The real big spenders in the music business
It’s a busy Christmas for streaming services and accessory manufacturers when it comes to advertising
It will not have escaped your attention that Christmas is coming down the tracks. The annual orgy of consumerism makes cash tills ring with greater gusto than at any other time of the year, as retailers aim to get in enough money to see them through the bleak months of January and February.
For the music industry, this is peak revenue season. Since the summer, the marketing and promotional campaigns have been in place to flog the year’s big albums and seasonal specials by all means necessary. It’s when labels make their cash based on albums by such blockbuster names as One Direction, Robbie Williams, Kings Of Leon, Queens of the Stone Age and any other recognisable name who released something in 2013.
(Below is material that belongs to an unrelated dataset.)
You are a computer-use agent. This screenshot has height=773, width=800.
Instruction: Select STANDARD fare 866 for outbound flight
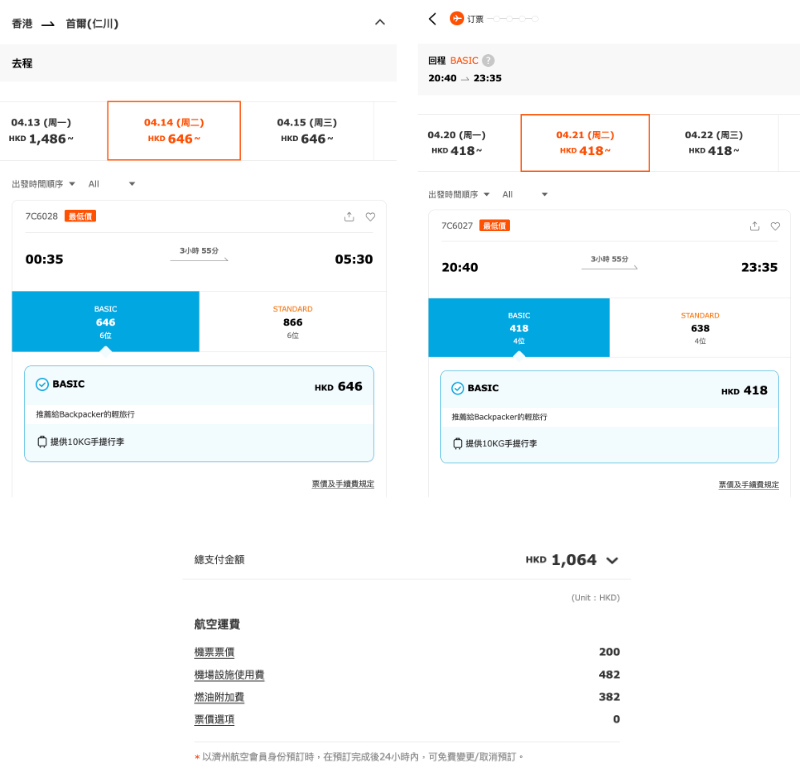click(292, 321)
But the biggest music-based marketing and advertising campaign underway of late in Ireland and elsewhere has come from Spotify. The giant streaming service marked the first anniversary of its arrival in Ireland with a widespread billboard and bus shelter campaign.
Elsewhere, Beats By Dre is spending some of its cash reserves – quite a deal of which goes through a tax base located in an accountant’s office in Clonakilty, Co Cork – on double-page ads in the New York Times flogging their headphones and soon-come curated music streaming service .
It’s telling that streaming services and accessory manufacturers are responsible for so much advertising spend. They’re the ones with the cash flow (or investment capital in the case of Spotify) and, like any growing business, they want to attract more customers.
The record labels, it seems, can’t compete on the same terms and will be relying on habit, routine and tradition to get them over the line. But this may well be the Christmas when CD box sets are replaced under the tree by Spotify vouchers.